WORK ORDER.
Below are some records; copy each line in them that contains "agent".

INFORMATION SUPPLIED.
____________________

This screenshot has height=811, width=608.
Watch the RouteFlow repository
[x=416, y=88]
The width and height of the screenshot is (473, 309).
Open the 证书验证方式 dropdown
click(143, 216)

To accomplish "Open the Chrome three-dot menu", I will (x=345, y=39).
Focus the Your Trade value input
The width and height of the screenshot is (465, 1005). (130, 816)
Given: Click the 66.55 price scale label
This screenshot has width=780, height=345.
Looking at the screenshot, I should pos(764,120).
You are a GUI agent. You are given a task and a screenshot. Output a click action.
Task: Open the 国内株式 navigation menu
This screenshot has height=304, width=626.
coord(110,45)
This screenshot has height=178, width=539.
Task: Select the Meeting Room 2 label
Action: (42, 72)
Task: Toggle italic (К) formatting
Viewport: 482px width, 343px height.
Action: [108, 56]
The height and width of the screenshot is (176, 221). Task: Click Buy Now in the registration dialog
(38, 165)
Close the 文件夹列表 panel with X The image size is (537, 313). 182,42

____________________

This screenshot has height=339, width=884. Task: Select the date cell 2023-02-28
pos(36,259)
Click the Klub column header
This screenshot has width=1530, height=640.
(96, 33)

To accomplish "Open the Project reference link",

____________________

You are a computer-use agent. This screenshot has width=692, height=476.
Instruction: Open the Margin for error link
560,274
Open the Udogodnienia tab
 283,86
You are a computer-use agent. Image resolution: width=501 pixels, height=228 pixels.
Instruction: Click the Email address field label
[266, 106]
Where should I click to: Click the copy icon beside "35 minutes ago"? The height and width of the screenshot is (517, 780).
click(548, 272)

____________________

REPLY TO THE EXERCISE.
You are a GUI agent. You are given a task and a screenshot. Output a click action.
You are a computer-use agent. This screenshot has width=692, height=476.
You are a computer-use agent. Image resolution: width=501 pixels, height=228 pixels.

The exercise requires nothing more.